- Brief: Of the entries below, copy only those lines that contain the word "computer".

◇ ◇ ◇ ◇

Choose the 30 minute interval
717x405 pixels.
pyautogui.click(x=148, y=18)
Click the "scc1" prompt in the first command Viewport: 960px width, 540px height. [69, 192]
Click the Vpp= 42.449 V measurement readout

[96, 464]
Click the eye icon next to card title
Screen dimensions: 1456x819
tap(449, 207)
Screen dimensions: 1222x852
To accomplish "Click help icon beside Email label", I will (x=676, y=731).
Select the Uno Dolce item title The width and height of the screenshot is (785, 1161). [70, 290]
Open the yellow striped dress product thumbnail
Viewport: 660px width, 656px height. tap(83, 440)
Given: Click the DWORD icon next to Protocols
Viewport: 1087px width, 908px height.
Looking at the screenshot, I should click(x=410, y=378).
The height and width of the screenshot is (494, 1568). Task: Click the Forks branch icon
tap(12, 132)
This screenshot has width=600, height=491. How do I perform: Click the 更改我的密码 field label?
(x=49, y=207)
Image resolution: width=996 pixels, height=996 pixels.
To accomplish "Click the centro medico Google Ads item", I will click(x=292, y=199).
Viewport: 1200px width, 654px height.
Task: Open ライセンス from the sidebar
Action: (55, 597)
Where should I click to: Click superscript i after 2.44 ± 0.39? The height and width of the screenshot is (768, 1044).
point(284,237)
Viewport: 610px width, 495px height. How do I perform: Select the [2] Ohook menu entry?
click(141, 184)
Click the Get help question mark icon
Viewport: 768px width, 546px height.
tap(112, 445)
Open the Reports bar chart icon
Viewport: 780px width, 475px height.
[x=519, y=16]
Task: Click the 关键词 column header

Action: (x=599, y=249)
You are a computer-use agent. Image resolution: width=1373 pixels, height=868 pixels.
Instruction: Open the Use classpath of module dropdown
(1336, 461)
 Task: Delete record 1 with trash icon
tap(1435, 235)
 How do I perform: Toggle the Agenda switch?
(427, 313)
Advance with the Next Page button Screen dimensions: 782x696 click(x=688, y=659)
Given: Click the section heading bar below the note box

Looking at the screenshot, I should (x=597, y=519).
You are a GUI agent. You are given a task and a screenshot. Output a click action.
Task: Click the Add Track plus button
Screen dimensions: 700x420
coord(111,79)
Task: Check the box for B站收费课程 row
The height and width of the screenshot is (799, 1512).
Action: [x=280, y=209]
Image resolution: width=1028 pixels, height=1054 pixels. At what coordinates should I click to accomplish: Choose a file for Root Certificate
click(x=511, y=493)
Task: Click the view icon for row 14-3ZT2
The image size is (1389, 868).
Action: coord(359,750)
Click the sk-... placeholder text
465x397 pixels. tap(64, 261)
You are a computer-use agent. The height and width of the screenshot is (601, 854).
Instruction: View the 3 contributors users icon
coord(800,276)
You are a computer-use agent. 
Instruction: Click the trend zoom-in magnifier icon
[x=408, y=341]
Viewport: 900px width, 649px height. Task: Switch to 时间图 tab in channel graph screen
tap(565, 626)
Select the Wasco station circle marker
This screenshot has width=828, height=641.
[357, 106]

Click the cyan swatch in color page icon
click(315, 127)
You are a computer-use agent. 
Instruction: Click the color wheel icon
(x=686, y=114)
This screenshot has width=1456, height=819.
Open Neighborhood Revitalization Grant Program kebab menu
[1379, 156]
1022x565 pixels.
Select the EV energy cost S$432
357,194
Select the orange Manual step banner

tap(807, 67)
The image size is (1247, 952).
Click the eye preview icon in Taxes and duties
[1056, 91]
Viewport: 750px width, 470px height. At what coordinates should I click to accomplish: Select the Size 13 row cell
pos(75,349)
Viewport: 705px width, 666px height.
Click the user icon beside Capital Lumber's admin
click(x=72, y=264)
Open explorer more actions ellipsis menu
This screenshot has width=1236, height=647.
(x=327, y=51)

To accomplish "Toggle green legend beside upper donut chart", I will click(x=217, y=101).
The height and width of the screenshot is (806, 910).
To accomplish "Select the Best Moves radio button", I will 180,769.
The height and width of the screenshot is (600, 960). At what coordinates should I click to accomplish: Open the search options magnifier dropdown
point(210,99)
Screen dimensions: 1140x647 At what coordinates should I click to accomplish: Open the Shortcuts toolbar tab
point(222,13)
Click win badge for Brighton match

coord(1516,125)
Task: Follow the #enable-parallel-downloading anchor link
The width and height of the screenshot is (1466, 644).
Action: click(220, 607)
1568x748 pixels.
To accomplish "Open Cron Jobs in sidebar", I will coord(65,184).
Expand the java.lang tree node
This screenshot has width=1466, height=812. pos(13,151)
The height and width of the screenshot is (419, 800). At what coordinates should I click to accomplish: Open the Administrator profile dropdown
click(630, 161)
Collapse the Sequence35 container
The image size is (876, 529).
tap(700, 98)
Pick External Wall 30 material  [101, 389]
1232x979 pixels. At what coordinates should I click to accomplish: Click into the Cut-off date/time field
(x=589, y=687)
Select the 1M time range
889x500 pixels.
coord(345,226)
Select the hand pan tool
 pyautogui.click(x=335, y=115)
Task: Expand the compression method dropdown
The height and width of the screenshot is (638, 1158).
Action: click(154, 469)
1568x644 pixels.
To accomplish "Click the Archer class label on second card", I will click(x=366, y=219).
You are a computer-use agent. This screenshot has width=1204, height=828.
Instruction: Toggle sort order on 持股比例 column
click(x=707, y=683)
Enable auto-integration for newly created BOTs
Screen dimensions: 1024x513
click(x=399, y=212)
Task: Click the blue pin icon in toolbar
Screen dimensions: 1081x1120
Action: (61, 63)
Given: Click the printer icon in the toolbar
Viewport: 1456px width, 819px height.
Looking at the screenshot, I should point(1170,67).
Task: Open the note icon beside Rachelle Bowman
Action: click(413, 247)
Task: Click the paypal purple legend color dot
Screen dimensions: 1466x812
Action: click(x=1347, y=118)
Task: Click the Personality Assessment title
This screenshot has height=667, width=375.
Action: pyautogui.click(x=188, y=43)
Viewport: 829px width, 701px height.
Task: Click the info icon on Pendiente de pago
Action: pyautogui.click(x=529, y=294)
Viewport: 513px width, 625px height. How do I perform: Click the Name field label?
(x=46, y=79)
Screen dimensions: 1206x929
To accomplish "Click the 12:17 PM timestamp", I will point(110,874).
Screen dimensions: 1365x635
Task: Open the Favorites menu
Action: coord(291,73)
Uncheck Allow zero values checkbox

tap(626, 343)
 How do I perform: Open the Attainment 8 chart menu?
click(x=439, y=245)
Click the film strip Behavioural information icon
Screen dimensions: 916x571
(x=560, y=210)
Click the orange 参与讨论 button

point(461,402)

◇ ◇ ◇ ◇

- Task result:
You are a computer-use agent. Image resolution: width=1373 pixels, height=868 pixels.
You are a computer-use agent. The height and width of the screenshot is (601, 854).
You are a computer-use agent. 
You are a computer-use agent. 
You are a computer-use agent. This screenshot has width=1204, height=828.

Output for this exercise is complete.